Elise studied her. The café sounds faded. The sun had moved across the table and was touching the edge of Sienna's hand, warm on her knuckles.
"Tell me more," Elise said. "About you. Not the doctor. You."
The question caught Sienna off guard. People didn't ask her about herself. They asked about their injuries, their rehab timelines, their pain levels. They asked her for professional opinions and medical clearances. They didn't lean across café tables with genuine curiosity and ask her to talk about herself as if she were someone worth knowing.
"What do you want to know?"
"Anything. Everything. Where did you grow up? Do you have siblings? What do you do when you're not fixing athletes?"
Sienna laughed. The sound surprised her, light and unguarded in a way she rarely was. "I grew up in San Diego. My father is a cardiologist and my mother was also a doctor and a part time concert pianist. No siblings. I read medical journals for fun, which I know is pathetic. I swim in the ocean three mornings a week because it's the only thing that makes my brain quiet. And I make very good scrambled eggs, as you know."
Elise grinned. A real grin, wide and open, and the heat in Sienna's chest spiked.

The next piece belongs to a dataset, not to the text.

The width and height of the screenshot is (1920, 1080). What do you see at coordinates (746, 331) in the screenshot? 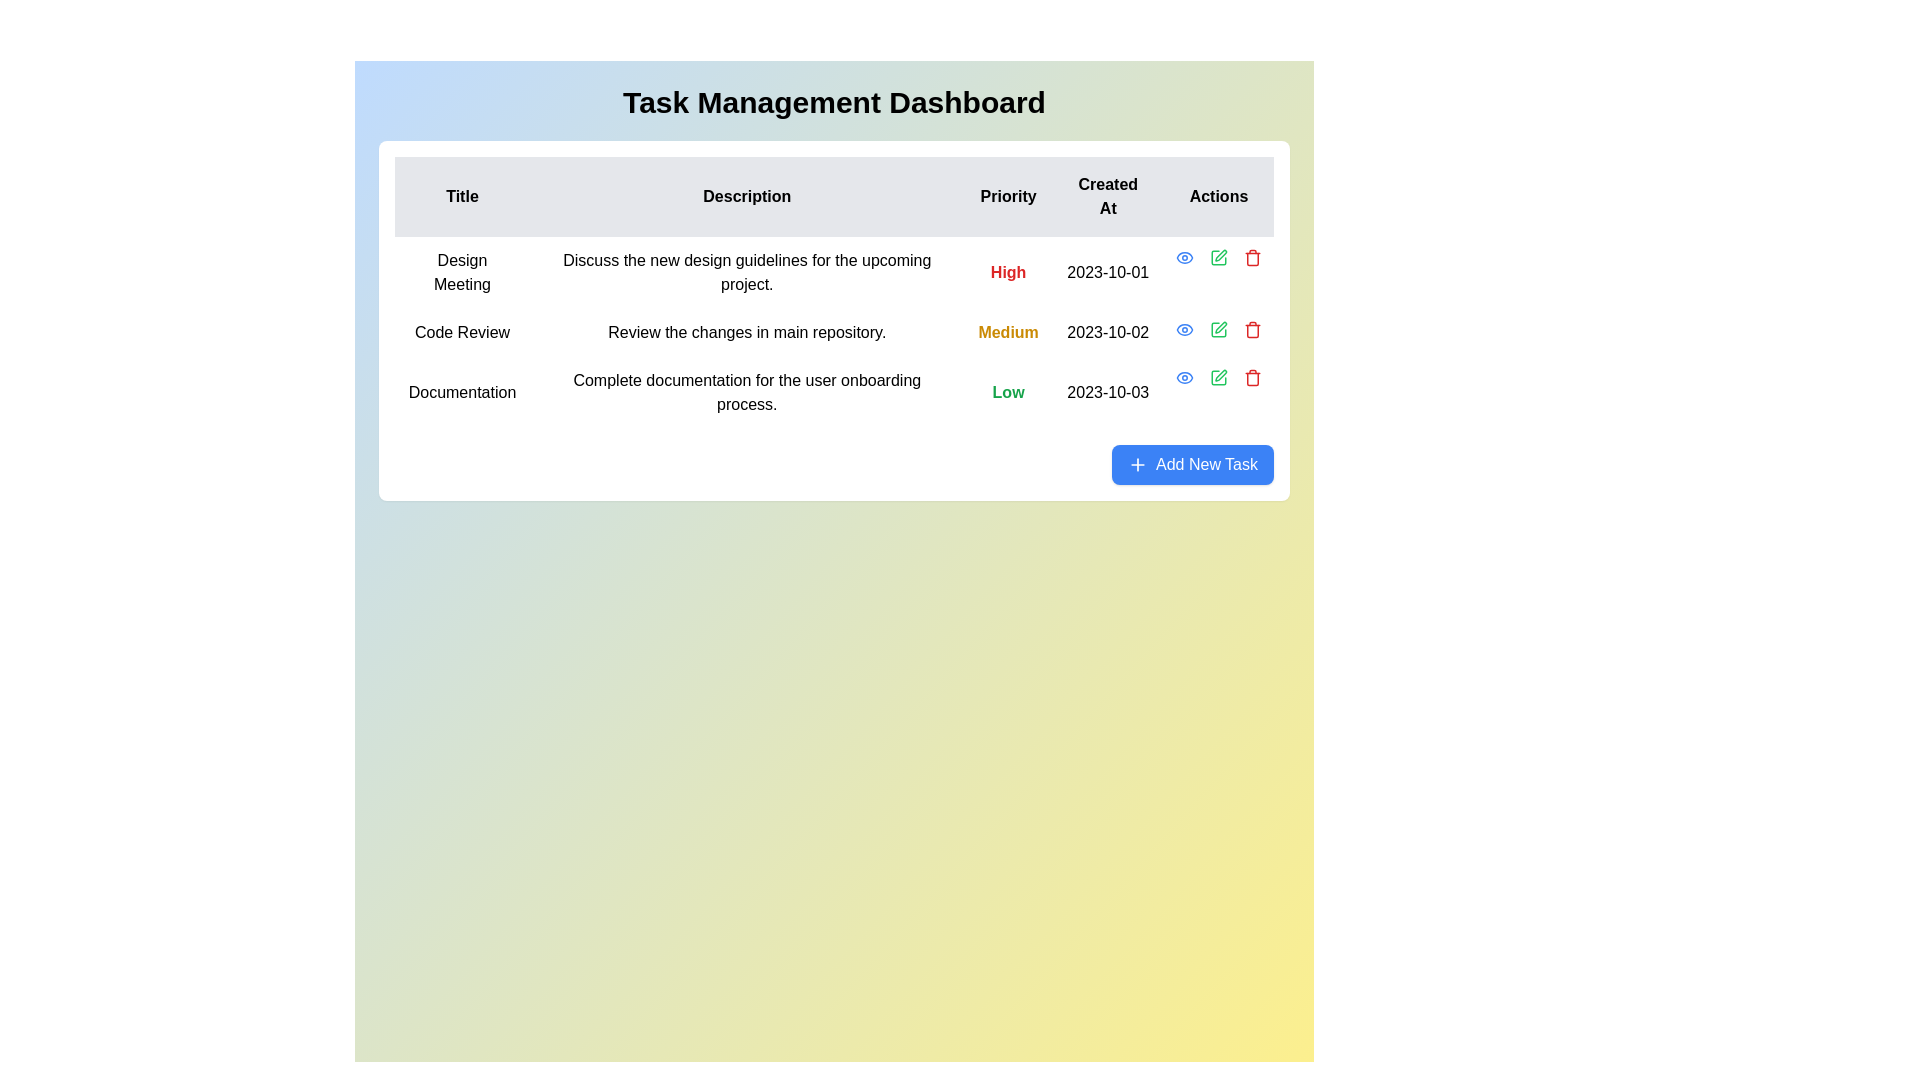
I see `the text element that provides details about the 'Code Review' task, located in the second row of the table under the 'Description' column` at bounding box center [746, 331].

"Concert pianist," Elise said. "That explains a lot."
"What does it explain?"
"The attention to detail. The focus. You fold your napkin into perfect squares." Elise nodded at Sienna's hands, where she had, in fact, been folding her napkin into neat quarters without realising it.

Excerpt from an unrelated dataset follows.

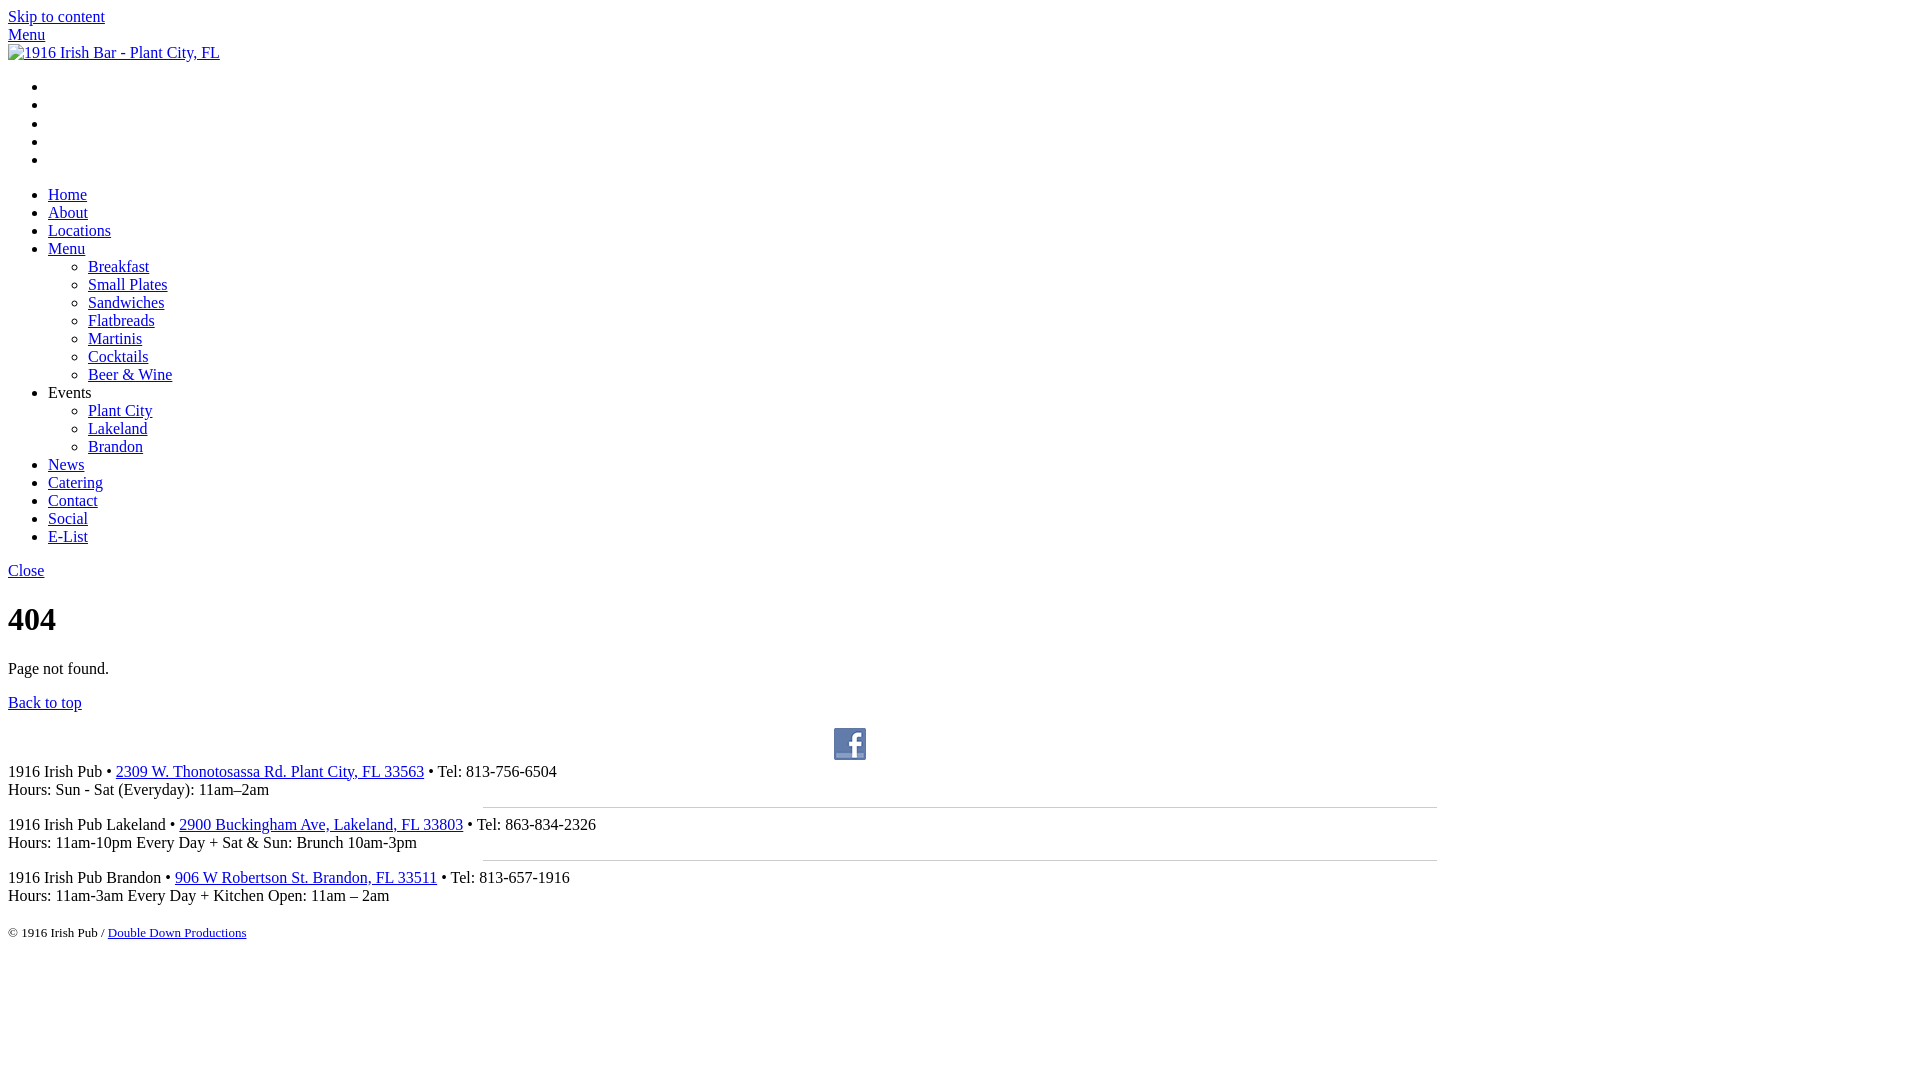 The width and height of the screenshot is (1920, 1080). What do you see at coordinates (117, 427) in the screenshot?
I see `'Lakeland'` at bounding box center [117, 427].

Sienna looked down at her hands. The napkin was perfectly squared. She unfolded it with what she hoped was casual grace and set it on the table.
"My mother would be thrilled to know her legacy is napkin folding."
“And you have nice hands and long fingers.”
There was a pause and their eyes met and Sienna felt herself blushing.
"Wait. When you were sixteen on the junior tennis circuit, I was five." Elise's eyebrows rose. "You were competing at the US Open while I was learning to tie my shoes."
"Thank you for that maths. I feel ancient now."
"Not ancient. Seasoned." Elise's mouth twitched. "Distinguished."
"You're making it worse."
"Experienced. Mature. Chronologically blessed."
"I will pour this coffee on your sling."
Elise laughed, and the sound went through Sienna like sunlight through glass, warm and direct and illuminating everything it touched. She was so beautiful when she laughed. Her whole face changed, the worry lines smoothing out, her eyes crinkling, her mouth wide and generous. Her dark hair was drying in loose waves around her face and the sling made her look younger somehow, less armoured, as if the injury had stripped away the composed exterior she usually wore on the ice.